**WHAT IS EXPECTED:** When the line containing "[Ana Menü] (161, 13)" appears in the data below, begin copying there and stop only after the line containing "SPOR (16, 2115)".

(Saved entries)
──────────────────────────────
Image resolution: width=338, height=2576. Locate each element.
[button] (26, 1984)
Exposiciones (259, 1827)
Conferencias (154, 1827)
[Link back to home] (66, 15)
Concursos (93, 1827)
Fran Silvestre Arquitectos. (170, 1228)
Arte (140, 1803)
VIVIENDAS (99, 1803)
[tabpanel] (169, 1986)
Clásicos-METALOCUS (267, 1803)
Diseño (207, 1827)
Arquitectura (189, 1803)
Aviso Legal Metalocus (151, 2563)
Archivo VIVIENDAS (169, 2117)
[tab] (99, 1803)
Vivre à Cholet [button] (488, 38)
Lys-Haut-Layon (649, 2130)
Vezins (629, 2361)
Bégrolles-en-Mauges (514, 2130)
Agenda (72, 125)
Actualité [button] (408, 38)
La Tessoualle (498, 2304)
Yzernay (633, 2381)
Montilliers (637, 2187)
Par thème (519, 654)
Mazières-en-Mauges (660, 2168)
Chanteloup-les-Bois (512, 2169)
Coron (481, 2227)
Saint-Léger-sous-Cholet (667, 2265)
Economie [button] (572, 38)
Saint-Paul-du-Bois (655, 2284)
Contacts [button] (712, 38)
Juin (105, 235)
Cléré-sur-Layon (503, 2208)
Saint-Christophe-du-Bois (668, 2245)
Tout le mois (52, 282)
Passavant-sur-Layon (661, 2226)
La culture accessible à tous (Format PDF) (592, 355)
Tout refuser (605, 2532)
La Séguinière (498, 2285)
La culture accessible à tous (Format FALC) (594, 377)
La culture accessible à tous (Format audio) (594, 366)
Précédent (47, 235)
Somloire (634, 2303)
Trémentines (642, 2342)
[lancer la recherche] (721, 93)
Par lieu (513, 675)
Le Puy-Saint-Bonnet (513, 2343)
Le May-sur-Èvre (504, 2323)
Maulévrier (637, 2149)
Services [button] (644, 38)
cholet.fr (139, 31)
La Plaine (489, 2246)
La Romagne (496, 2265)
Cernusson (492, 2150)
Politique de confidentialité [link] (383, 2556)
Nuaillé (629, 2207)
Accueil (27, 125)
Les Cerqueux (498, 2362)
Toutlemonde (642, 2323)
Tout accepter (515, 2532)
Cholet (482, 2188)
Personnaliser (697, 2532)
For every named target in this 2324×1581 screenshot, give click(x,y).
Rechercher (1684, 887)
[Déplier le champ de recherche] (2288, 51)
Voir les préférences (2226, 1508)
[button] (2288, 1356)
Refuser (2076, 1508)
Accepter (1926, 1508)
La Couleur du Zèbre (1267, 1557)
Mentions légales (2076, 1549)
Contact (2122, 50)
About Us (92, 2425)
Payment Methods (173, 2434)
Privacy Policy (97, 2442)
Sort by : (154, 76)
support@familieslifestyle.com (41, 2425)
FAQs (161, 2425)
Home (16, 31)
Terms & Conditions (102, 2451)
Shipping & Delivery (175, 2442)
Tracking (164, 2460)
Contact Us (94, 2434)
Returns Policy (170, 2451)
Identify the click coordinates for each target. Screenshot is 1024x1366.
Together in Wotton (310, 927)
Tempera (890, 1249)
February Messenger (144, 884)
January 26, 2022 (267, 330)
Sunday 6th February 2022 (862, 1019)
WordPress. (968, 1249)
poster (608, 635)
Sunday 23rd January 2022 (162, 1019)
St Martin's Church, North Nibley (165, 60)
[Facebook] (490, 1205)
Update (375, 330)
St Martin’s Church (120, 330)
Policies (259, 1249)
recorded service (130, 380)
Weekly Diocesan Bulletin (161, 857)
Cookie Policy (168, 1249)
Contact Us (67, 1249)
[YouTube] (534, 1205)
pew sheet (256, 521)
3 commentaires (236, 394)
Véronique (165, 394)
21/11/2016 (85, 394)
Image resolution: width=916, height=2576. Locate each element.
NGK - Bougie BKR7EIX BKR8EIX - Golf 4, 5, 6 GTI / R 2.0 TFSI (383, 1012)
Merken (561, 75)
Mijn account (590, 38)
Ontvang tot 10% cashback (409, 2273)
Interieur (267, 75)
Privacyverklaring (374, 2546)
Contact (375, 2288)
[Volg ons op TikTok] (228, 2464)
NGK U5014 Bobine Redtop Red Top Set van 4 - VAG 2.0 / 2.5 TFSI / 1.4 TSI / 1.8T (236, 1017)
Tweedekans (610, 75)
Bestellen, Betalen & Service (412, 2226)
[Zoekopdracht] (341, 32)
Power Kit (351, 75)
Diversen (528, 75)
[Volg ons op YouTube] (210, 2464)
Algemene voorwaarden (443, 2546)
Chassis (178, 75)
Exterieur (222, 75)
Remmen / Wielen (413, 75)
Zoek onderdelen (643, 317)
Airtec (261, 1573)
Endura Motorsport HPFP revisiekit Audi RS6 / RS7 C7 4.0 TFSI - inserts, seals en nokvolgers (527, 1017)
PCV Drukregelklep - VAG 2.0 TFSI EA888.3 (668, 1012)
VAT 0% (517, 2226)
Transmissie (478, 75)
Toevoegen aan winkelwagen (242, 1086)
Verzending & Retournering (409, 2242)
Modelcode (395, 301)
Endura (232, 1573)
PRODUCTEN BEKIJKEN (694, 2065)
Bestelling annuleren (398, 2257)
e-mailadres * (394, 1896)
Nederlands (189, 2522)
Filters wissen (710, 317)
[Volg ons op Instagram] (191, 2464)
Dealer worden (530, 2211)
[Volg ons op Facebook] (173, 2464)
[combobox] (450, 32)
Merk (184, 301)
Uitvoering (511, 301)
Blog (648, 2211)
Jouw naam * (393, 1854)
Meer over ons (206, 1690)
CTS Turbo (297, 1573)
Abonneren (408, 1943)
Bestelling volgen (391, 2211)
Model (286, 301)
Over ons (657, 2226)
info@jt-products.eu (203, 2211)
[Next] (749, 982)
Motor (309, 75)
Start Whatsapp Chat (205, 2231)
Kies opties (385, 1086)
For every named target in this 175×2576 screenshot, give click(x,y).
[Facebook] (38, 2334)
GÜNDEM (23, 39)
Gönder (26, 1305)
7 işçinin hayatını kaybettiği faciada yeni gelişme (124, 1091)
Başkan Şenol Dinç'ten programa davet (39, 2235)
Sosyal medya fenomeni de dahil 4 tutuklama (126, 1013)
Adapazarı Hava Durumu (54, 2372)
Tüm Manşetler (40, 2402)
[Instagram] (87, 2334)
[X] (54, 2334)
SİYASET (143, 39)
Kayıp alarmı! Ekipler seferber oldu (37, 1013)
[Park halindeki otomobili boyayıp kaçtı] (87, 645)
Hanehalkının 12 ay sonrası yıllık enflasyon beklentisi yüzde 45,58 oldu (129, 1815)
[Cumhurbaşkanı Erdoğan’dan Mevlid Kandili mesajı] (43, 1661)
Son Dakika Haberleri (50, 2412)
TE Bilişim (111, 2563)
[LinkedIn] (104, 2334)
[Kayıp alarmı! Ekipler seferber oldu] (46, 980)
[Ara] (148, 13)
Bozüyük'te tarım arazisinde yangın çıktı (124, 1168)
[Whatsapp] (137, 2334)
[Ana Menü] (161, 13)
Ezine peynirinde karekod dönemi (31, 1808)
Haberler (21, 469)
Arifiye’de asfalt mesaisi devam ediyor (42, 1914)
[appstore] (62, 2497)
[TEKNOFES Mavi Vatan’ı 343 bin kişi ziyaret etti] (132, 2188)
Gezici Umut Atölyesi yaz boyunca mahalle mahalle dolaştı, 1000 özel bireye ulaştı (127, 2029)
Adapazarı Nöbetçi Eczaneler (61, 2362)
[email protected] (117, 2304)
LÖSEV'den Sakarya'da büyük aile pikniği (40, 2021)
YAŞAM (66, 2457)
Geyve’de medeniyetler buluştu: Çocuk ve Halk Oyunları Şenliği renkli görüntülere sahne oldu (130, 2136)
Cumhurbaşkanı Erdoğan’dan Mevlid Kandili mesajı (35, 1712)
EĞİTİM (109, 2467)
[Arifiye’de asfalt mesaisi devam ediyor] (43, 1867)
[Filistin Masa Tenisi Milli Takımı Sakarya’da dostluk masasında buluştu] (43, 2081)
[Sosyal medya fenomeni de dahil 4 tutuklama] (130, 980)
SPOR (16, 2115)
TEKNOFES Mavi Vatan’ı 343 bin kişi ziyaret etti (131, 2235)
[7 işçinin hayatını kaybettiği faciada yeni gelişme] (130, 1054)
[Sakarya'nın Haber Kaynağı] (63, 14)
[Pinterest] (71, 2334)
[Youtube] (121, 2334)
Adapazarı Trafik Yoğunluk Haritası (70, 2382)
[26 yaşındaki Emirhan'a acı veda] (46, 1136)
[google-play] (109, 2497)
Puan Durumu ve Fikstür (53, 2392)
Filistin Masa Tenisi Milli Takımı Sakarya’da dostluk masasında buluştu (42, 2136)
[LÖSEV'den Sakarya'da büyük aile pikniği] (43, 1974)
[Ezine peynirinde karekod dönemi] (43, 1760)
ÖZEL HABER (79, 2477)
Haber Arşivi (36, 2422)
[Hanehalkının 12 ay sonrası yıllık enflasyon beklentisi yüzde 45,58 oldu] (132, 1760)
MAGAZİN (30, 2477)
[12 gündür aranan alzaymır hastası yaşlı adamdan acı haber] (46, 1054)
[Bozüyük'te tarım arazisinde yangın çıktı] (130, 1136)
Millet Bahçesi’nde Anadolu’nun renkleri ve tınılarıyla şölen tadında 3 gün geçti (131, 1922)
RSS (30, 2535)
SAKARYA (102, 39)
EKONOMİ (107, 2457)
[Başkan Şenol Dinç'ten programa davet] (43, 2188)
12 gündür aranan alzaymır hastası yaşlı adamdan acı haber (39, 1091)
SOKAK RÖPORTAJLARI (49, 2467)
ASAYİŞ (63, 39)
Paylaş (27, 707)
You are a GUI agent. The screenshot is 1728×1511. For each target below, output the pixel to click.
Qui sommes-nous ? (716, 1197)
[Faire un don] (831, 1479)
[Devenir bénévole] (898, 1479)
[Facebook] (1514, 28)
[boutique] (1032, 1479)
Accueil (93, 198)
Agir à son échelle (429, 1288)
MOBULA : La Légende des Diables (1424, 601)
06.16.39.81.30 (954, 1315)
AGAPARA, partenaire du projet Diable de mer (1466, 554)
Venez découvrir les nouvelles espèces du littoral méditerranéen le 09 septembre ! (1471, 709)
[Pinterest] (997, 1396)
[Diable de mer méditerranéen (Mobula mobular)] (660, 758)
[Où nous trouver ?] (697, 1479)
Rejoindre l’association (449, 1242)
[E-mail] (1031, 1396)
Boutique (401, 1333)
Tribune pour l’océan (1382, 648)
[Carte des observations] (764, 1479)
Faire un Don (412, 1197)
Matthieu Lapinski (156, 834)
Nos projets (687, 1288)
──────────────────────────────
**TASK ANSWER:**
[Ana Menü] (161, 13)
Ezine peynirinde karekod dönemi (31, 1808)
Haberler (21, 469)
Arifiye’de asfalt mesaisi devam ediyor (42, 1914)
[appstore] (62, 2497)
[TEKNOFES Mavi Vatan’ı 343 bin kişi ziyaret etti] (132, 2188)
Gezici Umut Atölyesi yaz boyunca mahalle mahalle dolaştı, 1000 özel bireye ulaştı (127, 2029)
Adapazarı Nöbetçi Eczaneler (61, 2362)
[email protected] (117, 2304)
LÖSEV'den Sakarya'da büyük aile pikniği (40, 2021)
YAŞAM (66, 2457)
Geyve’de medeniyetler buluştu: Çocuk ve Halk Oyunları Şenliği renkli görüntülere sahne oldu (130, 2136)
Cumhurbaşkanı Erdoğan’dan Mevlid Kandili mesajı (35, 1712)
EĞİTİM (109, 2467)
[Arifiye’de asfalt mesaisi devam ediyor] (43, 1867)
[Filistin Masa Tenisi Milli Takımı Sakarya’da dostluk masasında buluştu] (43, 2081)
[Sosyal medya fenomeni de dahil 4 tutuklama] (130, 980)
SPOR (16, 2115)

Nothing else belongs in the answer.